ある日辞令が出され、荒川は銀座にあるKiton(キトン)の専属テーラーに配属されました。

これが、荒川のKitonとの出会いでした。

Kitonはナポリが誇る、高級ラグジュアリーブランド。

英国の仕立てとはまるで違う、ナポリのジャケットは新たな発見の連続でした。 しかしこの時にはまだ、イタリアンジャケットの真の魅力には気付かなかったのでした。

 《Kitonのアトリエで働く荒川》 

 

 

「Life Art」と新たな夢

 

昔からファッションアートが好きだった。マックイーンの様に、自分の思考を服にのせて表現する、自分もこういうことがしたいと思ってロンドンの大学に進学した。美しい服を作るにはテーラリングが必要だと考え、初めはただの手段としか思っていなかったのに、学ぶうちにその虜になっていた。

マックイーンとは異なる道を進みましたが、根底には今も自分の思うアートへの想いがあり、その表現の方法としてビスポークを選びました。

 

そのアートに対する考えに荒川の中で変化が生まれました。

以前は、自分が表現したいことを表現することがアートだと思っていましたが、接客を経験したことで、人が着て初めて完成するアートという考えに変わったのです。

 

お客様が望む姿をビスポークで表現したい。

着用する人の内面を体現するテーラリング。

二人三脚で作っていく芸術。

 

それが「Life Art」です。

日常で身に纏う芸術、この言葉が荒川が作り出す作品のテーマです。

 

そしてここで思いついたことは、

「学ぶことは大切であり、これからも続けていくけれど、学びにはゴールが無い。ここで一度、自分の積み重ねてきたものを世に出していきたい」

ということでした。

 

この高級セレクトショップで働く職人達は、ここで働きながらお客様の支持を得て、独立していく人が多かったです。
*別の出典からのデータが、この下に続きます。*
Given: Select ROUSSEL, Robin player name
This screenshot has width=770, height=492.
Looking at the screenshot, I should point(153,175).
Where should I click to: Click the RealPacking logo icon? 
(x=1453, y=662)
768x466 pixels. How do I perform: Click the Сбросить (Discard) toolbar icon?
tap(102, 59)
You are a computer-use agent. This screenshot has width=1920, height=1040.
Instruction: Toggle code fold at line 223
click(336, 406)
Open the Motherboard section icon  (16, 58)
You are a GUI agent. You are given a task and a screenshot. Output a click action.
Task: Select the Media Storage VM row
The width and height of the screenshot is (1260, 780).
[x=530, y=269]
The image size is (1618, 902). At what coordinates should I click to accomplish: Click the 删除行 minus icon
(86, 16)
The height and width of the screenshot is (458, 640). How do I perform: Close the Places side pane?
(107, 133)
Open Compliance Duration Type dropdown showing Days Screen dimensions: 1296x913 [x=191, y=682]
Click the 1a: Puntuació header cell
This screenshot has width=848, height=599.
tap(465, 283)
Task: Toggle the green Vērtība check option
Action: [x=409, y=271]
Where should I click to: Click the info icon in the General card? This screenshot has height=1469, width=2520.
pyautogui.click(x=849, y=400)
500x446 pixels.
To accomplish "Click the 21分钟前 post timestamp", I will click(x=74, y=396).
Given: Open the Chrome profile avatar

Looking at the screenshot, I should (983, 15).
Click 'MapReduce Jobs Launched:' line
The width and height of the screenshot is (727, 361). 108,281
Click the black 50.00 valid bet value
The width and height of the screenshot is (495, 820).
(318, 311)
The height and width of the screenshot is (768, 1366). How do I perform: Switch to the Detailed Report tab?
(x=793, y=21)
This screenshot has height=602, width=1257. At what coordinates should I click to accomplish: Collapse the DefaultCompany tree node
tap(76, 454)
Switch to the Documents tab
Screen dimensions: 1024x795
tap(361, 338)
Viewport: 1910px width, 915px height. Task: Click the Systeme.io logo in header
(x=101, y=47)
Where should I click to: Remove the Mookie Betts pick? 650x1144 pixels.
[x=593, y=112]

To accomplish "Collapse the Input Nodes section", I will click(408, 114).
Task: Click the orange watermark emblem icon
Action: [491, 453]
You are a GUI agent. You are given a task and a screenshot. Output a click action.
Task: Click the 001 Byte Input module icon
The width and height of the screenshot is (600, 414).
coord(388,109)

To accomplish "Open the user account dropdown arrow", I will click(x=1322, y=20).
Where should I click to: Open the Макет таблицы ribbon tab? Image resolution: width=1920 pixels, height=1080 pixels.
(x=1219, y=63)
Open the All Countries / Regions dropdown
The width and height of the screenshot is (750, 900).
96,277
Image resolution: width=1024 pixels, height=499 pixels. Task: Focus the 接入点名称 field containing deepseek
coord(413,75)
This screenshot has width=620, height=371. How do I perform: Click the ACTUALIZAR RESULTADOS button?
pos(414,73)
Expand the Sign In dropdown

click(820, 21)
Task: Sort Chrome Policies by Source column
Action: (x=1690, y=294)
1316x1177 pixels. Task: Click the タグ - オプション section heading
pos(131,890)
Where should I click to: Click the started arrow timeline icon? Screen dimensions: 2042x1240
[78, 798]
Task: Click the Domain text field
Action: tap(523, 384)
そんな野心に溢れた仲間たちと切磋琢磨していく中で荒川も感化されていきました。自分のお店を持ちたいという夢ができたのです。

 

数年働いた後に、夢を叶える準備のため、退職することになりました。

社長にもその胸の内を打ち明けました。

その際にある提案をされたのです。

 

「ナポリにあるKITON (キトン)の工場で修行しないか?」

 

突然の提案にとても驚きました。

今考えてもかなり異例の対応だったと思います。

応援してくれることを嬉しく思いましたし、荒川に箔をつけてあげよう、という心遣いに対してとてもありがたく思いました。

こうして荒川は、イタリアのナポリへ旅立つことになったのです。